Dr O. Alfieri (Milan, Italy): Of course we have a very, very limited experience with this type of disease, and in the older age I have found a few really inoperable cases because of the occlusion of both the subclavian arteries, and then we cannot use the mammaries, and also the ascending aorta was severely calcified. So I am really surprised; but, of course, you have a tremendously large experience and you can tell us something about that, that you can do arterial revascularization in this case probably because of the younger age. Can you tell us why?
Dr Uemura: I agree with you, in some patients calcification or arteritis is very severe, not only for coronary arteries but also systemic arteries, but fortunately we have no experience of patients with such calcification or obstructive disease of the ITA or the descending aorta. Our pediatricians probably have more than 4000 patients with Kawasaki disease at the National Cardiovascular Center, and 45 of the patients underwent this CABG procedure. So our pediatricians may have patients who are inoperable.
Dr H. Borst (Munich, Germany): Of course, we Europeans don't have much experience with Kawasaki disease, but I had one case, a rather dramatic one, and I have a question in relation to that. This was a woman from Romania, a young woman, who had abdominal aortic obstruction, an additional thoraco-abdominal stenosis, stenosis of all major visceral arteries and severe angina pectoris. I started to reconstruct that aorta with a long graft using the iliacs, and connecting to it the various vessels, with the aim of anastomosing the graft to the ascending aorta.
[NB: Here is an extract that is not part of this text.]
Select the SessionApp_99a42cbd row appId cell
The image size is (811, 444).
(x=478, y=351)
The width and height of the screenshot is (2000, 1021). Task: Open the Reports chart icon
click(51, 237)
By the time I arrived at the ascending aorta, I thought for this left main coronary stenosis I'll do a patch plasty.
Do you ever do patch plasties for left main coronary stenosis in Kawasaki's disease?
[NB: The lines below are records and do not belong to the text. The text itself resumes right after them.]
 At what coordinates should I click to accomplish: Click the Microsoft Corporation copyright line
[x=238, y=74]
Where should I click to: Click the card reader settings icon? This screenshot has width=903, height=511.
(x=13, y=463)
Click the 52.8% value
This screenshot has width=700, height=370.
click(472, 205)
Dr Uemura: Yes, I understand, and can I answer? In the setting of Kawasaki disease, calcification is the rule, therefore patch plasty cannot be established very easily, but in a limited number of patients I think enlargement of the stenotic portion or patch plasty may be possible to achieve.
Dr Borst: Well, I will tell you the rest of the story. So the aorta was opened and I found a tiny hole instead of a left ostium. It was extremely difficult, first, to develop a plane between the pulmonary artery and the aorta, and then it turned out that the wall of the left main coronary artery was about 4 or 5 mm thick. Well, finally I did a patch plasty, it was really a tough job. The patient has survived for about 12 years now. But the experience is that a patch plasty is not the appropriate operation in patients with Kawasaki. Do you agree with that?
Dr Uemura: I agree with that. Nowadays, rotational ablation can be another option of choice.
Dr Borst: We didn't get that. What is the option of choice?
Dr Uemura: Rotational ablation by catheter intervention.
Dr Wellens: Can you give us any information about the progress in the medical treatment of this disease with genetic engineering or molecular biology?
Dr Uemura: I am afraid I don't know very well. Before administration of gamma globulin, 30% of patients had progression of aneurysmal formation. With administration of gamma globulin, in contrast then the formation of aneurysm became less than 10%. Accordingly, gamma globulin should be most important as an initial treatment of this disease, but, as you say, probably a genetic therapeutic device may develop in the future.